Si no ha tomado la mejor decisión de su vida, recibir a Jesucristo como Señor y Salvador, hoy es el día para que lo haga. Es tiempo de comenzar el proceso de cambio y crecimiento. 

4. Preguntas para el crecimiento personal y espiritual:

 a. ¿Reconoce los errores en los que incurre con frecuencia?

b. ¿Ha pensado porqué razón siempre cae en la misma situación?

c. ¿Ha hecho algún esfuerzo para cambiar?

d. ¿Qué le ha impedido cambiar?

e. En adelante y con ayuda de Dios, emprenderemos el proceso de cambio personal y espiritual, asumiendo cada día valores bíblicos.Amen.


El trabajo es importante, pero más la familia

            En esencia, la familia es un espacio de crecimiento, como lo define un especialista: “Un buen modo de definir la familia es retomar la frase del filósofo español Rafael Alvira que dice que la familia es el lugar al que se vuelve. Ese lugar no es físico, sino es donde siempre somos esperados y amados, no por nuestros logros o por nuestras cualidades, sino por ser quienes somos. Las crisis --en el caso de la familia del futuro-- deben ser entendidas como una posibilidad de cambio, que ofrece nuevas oportunidades a las personas y la sociedad.”(Álvaro Sierra, médico y profesor del Instituto de la Familia de la Universidad de la Sabana. Citado en el Diario El Tiempo. Colombia)

                 ¿Qué lleva las familias a la crisis?

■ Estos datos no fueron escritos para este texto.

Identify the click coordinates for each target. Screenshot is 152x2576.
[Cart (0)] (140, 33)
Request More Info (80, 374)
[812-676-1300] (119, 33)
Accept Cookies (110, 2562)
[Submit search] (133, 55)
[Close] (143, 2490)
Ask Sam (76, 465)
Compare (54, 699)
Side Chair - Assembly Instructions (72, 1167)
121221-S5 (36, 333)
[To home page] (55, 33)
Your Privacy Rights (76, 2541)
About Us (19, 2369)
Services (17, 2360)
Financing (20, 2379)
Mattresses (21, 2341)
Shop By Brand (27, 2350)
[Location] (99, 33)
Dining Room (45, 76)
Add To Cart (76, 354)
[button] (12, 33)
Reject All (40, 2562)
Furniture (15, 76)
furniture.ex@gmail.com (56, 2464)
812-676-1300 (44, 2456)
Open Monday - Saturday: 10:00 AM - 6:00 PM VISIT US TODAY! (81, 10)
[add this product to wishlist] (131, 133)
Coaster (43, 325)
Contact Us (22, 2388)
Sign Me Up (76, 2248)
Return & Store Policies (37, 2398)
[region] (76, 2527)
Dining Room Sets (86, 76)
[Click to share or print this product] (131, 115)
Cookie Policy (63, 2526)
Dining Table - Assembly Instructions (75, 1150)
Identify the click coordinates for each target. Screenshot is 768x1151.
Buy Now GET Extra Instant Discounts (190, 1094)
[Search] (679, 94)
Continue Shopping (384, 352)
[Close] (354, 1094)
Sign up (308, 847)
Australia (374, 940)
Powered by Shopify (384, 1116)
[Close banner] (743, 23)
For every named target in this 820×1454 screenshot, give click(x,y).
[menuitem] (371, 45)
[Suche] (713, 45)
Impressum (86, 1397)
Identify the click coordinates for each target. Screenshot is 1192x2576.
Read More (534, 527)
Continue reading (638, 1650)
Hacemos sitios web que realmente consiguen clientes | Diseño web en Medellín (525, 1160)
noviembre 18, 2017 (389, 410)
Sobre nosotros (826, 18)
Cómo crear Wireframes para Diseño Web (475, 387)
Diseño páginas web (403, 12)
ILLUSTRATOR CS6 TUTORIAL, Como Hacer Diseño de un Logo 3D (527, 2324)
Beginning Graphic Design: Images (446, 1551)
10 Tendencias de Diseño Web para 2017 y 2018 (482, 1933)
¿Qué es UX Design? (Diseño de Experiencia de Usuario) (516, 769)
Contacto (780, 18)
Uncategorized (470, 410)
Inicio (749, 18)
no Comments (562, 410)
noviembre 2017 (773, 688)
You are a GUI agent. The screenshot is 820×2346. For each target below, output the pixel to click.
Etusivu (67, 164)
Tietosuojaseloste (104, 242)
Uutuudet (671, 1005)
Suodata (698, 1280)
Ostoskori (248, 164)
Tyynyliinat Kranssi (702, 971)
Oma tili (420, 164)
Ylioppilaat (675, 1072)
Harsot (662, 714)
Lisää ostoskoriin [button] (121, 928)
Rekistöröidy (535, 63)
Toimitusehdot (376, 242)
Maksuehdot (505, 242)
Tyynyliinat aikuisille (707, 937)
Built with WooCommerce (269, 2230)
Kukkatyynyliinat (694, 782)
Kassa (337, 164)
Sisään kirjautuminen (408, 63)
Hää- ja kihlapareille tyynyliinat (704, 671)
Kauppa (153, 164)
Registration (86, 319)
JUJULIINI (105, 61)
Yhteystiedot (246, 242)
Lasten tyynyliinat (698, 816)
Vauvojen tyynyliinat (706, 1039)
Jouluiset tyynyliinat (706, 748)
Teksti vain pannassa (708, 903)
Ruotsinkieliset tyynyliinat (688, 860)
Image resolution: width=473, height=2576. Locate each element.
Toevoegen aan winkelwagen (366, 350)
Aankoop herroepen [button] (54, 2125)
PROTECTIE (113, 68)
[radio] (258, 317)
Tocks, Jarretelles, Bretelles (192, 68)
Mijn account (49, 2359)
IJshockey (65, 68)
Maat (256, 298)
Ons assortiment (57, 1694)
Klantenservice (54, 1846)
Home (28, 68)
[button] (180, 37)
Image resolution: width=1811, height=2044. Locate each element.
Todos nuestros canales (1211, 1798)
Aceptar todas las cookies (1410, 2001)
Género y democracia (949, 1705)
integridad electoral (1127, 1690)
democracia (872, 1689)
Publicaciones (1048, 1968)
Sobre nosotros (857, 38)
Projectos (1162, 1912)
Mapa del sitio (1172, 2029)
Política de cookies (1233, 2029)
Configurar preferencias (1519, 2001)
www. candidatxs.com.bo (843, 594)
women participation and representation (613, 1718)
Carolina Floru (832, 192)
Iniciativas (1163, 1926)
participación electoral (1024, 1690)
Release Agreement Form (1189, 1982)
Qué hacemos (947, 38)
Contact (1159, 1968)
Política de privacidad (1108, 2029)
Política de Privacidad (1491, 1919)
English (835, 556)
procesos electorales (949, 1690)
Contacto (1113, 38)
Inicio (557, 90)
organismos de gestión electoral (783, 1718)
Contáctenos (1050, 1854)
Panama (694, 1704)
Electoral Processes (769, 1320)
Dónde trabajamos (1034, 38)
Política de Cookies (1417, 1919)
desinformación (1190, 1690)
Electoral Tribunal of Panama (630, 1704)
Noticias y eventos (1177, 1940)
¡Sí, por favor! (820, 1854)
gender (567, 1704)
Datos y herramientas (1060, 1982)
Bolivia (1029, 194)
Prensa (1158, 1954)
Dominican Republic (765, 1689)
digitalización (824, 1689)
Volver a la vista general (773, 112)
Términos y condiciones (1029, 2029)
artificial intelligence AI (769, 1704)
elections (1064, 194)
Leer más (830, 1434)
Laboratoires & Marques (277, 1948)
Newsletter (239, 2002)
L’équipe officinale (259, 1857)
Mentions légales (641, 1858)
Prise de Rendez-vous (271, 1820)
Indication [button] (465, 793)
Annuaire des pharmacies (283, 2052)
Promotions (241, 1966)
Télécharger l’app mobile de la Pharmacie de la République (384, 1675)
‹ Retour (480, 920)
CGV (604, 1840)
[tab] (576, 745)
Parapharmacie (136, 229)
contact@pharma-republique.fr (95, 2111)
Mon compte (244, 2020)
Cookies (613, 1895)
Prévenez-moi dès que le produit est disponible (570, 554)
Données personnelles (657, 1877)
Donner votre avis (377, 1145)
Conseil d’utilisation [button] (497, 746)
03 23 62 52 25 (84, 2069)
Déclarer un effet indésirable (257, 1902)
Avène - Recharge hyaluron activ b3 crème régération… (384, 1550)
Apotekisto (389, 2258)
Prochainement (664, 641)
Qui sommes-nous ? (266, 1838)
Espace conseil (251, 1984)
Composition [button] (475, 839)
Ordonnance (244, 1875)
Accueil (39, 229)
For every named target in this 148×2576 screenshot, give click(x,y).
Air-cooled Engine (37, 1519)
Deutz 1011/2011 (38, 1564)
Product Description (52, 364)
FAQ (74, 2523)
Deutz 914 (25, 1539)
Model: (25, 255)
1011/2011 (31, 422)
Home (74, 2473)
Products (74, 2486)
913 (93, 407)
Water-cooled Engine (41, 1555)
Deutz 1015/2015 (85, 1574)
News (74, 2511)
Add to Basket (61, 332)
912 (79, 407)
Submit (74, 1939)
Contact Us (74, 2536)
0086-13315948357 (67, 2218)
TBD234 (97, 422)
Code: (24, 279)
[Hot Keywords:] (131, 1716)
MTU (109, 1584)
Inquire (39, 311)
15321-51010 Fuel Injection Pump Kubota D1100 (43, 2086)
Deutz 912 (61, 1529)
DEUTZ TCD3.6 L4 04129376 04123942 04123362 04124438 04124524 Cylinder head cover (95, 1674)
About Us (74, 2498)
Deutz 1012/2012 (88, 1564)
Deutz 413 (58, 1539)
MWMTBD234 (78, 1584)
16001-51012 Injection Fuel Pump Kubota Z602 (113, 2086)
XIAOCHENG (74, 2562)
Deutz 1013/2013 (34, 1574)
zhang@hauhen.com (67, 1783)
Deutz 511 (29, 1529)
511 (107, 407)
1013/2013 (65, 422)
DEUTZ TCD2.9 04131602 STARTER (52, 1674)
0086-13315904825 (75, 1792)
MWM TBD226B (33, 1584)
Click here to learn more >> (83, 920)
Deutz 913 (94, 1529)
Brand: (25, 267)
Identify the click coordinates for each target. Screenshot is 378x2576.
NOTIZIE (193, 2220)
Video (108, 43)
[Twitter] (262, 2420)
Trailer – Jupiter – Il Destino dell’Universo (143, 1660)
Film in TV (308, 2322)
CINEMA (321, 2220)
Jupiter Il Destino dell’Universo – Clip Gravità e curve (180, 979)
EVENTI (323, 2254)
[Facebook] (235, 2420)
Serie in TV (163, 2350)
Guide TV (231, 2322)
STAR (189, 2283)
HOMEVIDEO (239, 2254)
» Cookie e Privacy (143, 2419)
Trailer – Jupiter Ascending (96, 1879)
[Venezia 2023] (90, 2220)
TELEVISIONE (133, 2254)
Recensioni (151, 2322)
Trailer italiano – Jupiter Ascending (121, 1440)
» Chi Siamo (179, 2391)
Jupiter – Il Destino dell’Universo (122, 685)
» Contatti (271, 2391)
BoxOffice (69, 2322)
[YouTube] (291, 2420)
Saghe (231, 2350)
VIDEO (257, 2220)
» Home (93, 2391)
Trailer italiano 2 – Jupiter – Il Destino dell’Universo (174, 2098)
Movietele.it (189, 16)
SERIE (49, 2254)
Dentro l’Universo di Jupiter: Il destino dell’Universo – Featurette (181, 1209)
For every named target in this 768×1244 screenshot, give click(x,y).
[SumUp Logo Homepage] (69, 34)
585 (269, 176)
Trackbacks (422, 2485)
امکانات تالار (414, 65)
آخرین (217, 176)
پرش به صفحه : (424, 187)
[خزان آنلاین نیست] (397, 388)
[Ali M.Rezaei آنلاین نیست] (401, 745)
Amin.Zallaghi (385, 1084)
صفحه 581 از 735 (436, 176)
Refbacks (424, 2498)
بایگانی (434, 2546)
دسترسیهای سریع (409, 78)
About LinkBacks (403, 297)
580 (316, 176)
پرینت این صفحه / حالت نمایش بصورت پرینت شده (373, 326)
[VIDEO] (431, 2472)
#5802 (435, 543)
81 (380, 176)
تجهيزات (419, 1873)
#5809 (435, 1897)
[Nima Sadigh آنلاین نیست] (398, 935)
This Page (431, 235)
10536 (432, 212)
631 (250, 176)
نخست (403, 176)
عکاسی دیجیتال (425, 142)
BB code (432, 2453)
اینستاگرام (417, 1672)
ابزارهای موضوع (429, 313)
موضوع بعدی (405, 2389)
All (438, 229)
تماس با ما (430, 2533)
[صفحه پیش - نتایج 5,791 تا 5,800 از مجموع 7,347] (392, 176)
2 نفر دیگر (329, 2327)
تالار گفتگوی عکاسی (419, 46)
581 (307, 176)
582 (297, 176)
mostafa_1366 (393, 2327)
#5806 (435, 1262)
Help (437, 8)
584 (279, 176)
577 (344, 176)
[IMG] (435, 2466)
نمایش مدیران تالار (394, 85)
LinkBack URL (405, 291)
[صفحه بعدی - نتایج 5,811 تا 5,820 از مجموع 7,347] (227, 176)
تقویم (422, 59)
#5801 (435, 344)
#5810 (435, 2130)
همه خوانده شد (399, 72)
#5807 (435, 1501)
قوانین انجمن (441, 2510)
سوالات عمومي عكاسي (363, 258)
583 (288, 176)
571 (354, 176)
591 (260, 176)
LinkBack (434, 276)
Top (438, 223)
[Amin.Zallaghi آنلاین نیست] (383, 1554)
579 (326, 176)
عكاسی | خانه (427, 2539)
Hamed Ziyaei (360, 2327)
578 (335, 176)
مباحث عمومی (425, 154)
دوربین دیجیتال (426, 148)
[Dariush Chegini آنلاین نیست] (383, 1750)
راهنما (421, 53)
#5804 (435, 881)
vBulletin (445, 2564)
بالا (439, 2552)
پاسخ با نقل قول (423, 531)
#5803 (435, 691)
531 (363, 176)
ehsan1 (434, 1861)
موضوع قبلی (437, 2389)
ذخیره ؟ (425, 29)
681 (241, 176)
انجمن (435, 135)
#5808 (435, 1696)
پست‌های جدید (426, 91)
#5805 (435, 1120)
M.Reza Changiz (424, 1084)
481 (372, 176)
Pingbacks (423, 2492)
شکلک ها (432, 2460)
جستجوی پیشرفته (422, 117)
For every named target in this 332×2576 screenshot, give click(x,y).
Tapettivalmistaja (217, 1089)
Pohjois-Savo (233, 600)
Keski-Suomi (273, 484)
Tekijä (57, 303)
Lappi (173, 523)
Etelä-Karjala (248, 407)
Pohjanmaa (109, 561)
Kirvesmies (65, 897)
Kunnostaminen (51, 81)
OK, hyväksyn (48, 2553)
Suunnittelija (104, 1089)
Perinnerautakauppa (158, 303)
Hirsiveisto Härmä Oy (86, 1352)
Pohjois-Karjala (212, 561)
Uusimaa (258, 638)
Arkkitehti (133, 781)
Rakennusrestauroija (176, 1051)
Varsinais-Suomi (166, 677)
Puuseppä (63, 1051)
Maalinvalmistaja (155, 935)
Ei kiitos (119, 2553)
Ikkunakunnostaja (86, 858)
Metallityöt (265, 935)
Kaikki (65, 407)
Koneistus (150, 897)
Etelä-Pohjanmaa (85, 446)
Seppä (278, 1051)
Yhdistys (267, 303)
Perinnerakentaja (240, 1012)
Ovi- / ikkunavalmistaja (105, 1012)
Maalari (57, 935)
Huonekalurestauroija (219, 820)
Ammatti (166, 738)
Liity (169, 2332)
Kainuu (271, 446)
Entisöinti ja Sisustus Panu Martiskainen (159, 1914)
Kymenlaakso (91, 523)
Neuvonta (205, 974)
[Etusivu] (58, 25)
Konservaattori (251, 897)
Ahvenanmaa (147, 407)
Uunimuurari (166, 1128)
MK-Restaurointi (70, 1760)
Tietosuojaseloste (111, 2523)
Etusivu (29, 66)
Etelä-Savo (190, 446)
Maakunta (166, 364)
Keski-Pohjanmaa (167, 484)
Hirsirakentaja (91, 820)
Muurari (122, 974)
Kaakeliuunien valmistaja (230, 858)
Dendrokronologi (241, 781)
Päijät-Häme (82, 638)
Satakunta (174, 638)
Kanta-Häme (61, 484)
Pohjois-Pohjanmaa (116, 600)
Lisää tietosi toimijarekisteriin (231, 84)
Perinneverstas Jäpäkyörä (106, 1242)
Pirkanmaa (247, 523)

            La crisis que vive hoy el núcleo familiar gira alrededor del hecho de no valorar ese espacio y, además, no prodigarles tiempo, el que se merecen. La solución entonces se orienta en dos direcciones: La primera, evaluar qué significa para nosotros la familia, y la segunda, comprometernos a pasar más tiempo en este espacio en donde podemos edificar a partir del ejemplo, de vivenciar aquello que predicamos o los principios y valores que profesamos.            A nuestro cónyuge no solo hay que proveerlos económicamente, sino también, con el tiempo. Viene a nuestra memoria lo que enseña el apóstol Pablo: “Pero si alguno no provee para los suyos, y especialmente para los de su casa, ha negado la fe y es peor que un incrédulo.”(1 Timoteo 5:8. Biblia de Las Américas)

            Dedicar tiempo a la familia es el principio para una vida victoriosa, porque aseguramos con ayuda de Dios una buena relación con nuestra pareja y nuestros hijos. Sembramos para el mañana. No podemos esperar que si nos enfocamos en el trabajo o en las amistades, vamos a cosechar algo bueno; por el contrario, llegará el momento en el que nuestro cónyuge se distanciará y los hijos se alejarán. Entonces, y sólo entonces,valoraremos el tiempo perdido, los días, las horas, los segundos que no les dedicamos a ellos.

            El autor y conferencista, Todd Duncan, escribe: “Trabajar no es vivir. El dinero es vida primero, y dinero después. Más trabajo suele significar menos vida; menos trabajo, más productividad y eficiencia, suelen significar más vida. La forma en que utilizo mi tiempo importa profundamente e impacta mi auto estima, mi identidad y mi realización.”(Todd Duncan. “La trampa del tiempo”. Grupo Nelson. 2004. EE.UU. Pg. 29)

            Reevalúe a qué le invierte más tiempo: a sus ocupaciones o a su círculo familiar. Puedo asegurarle que una respuesta sincera y aplicar correctivos, traerá como consecuencia un mejoramiento en su calidad de vida y la de quienes le rodean. No podría despedirme sin antes invitarle para que le abra las puertas de su corazón a Jesucristo. Hágalo ahora. No se arrepentirá.